Saints Jean et Barsanuphe de Gaza

Au désert de Gaza en Palestine, au début du VIe siècle, le monastère de l’abbé Séridos fut illuminé par la présence de deux saints reclus, dont les billets de direction spirituelle nous sont parvenus et représentent encore aujourd’hui un ouvrage de référence, dans la droite ligne de la tradition du désert et de l’hésychasme naissant. Le plus illustre de leurs disciples fut saint Dorothée de Gaza, dont leur correspondance permet de retracer la formation et le progrès spirituel.

 

Deux saints reclus

Le monastère de l’abbé Séridos, lui-même un saint, était un monastère cénobitique, mais selon la coutume de cette époque, les moines plus avancés pouvaient s’y établir dans une solitude plus ou moins complète, avec la bénédiction de leur père spirituel. La communauté est restée célèbre surtout pour avoir accueilli en son sein Barsanuphe, ermite venu y vivre en reclus, et Jean son disciple, également reclus, et qui exerçait de concert avec lui un important ministère de direction spirituelle. Cette direction avait lieu, non au cours d’entretiens de vive voix comme c’est habituellement le cas, mais par billets ou lettres transmis aux deux moines par Séridos, auquel ceux-ci dictaient leurs réponse. Cette façon de procéder visait à protéger leur réclusion absolue ; elle nous a permis providentiellement de pouvoir lire encore aujourd’hui, en 850 lettres ou billets, leurs réponses fines et profondes à des questions dont beaucoup restent d’actualité.

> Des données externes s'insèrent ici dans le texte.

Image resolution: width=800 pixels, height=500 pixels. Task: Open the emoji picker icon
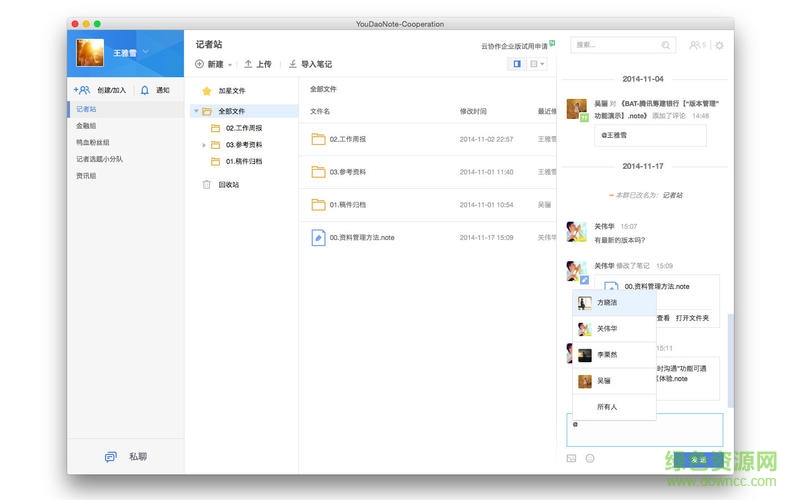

On sait peu de chose de la vie de ces deux saints. Barsanuphe, appelé le Grand Vieillard, né en Égypte au milieu du Ve siècle, avait embrassé la vie monastique dès sa jeunesse. Fréquemment malade, il se distinguait par une grande humilité, des dons spirituels extraordinaires auxquels il fait parfois allusion auprès de ses correspondants les plus avancés, et une exquise charité, derrière laquelle on devine un cœur tendre, frémissant de sensibilité. À la mort de Séridos, suivie de celle de Jean quelques semaines plus tard, il cessa toute correspondance et nul n’entendit plus jamais parler de lui.

Son fils spirituel Jean, dit le Prophète, vécut 18 ans en reclus. Il était connu pour sa paix inaltérable et sa profonde componction. Il annonça lui-même la date de son retour à Dieu, mais accepta de rester sur terre deux semaines de plus, pour former Élien, abbé nouvellement élu. Il fit venir tous les frères pour les embrasser avant son départ pour le ciel. Barsanuphe insiste souvent sur la confiance entière qu’il accorde à Jean, « mon enfant béni, humble et obéissant, qui ne fait qu’un avec moi, et qui a renoncé complètement jusqu’à la mort à toutes ses volontés. »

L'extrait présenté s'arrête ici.